The story of an unlikely hero, Jim (Neeson) is an ex-Marine sharpshooter-turned-Arizona rancher who doesn’t hesitate when it comes to calling border patrol when he sees migrants entering his country on foot from Mexico. When a woman (Teresa Ruiz) and her son Miguel (Jacob Perez) find themselves pushed into the U.S. after inadvertently becoming caught in a drug cartel’s crosshairs, Jim becomes the family’s unlikely saviour. As the tension mounts and the risks pile up, he finds himself shepherding them on their path to safety in Chicago.

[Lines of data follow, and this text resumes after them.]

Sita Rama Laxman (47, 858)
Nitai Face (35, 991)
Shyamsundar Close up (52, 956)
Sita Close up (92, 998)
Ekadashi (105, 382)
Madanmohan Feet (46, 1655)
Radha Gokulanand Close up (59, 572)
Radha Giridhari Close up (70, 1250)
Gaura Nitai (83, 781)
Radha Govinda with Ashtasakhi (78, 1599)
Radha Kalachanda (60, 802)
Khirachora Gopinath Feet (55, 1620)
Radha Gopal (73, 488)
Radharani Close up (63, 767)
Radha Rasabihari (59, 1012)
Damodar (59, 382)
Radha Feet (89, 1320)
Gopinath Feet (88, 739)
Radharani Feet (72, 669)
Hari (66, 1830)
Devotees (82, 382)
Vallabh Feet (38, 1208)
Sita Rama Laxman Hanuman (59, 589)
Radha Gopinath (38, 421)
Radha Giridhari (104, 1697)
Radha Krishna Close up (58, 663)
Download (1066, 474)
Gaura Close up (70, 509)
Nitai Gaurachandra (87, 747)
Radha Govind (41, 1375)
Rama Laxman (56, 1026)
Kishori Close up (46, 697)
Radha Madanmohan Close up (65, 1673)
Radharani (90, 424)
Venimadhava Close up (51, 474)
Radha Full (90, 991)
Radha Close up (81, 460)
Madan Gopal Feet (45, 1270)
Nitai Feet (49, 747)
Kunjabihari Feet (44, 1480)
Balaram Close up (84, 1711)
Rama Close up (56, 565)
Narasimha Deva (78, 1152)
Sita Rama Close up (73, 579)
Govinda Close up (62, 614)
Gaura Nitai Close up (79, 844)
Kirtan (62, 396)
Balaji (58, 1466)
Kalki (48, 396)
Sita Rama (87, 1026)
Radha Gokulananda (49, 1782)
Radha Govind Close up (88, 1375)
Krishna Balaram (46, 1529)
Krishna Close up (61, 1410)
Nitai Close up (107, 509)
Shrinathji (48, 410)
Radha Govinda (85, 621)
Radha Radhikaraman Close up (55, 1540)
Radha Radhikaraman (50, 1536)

Of course, Jim’s daughter (Katheryn Winnick) happens to be a cop who advises her dad against every single action he takes—setting up some family conflict as the cartel inevitably closes in. As the movie reaches its eventual climax, Jim gets to use that particular set of Marine skills in one last fight to the finish.
Director Lorenz’s lean take doesn’t offer much depth here or strive to create characters beyond the prototypical action caricatures you’d come to expect in a movie like this. Neeson does well as the hard and grizzled man at the heart of the dusty drama, which plays out like a formulaic thriller around him. He’s gruff but has a good heart and will, eventually, do the right thing. Thus he saves the day and learns, hey, undocumented immigrants are people too! Sure, there’s a hefty dose of “white saviour-ism” to be found, but Neeson elevates the script into what is a serviceable thriller.
Both Neeson and viewers could do much worse.
The definition of “fine”, The Marksman isn’t a film you’re going to remember and does little to stand out from Neeson’s other recent forgettable action roles in films like Honest Thief or The Commuter. What it is, is a largely viable movie with moderate action sequences that are entertaining enough thanks to Neeson’s presence. Without him, the film might have fared quite differently.
In the end, perhaps the greatest of Neeson’s particular skills is his ability to elevate a passable film into one that is worth 108 minutes of our time.
The Marksman will have its digital release in Canada on April 20.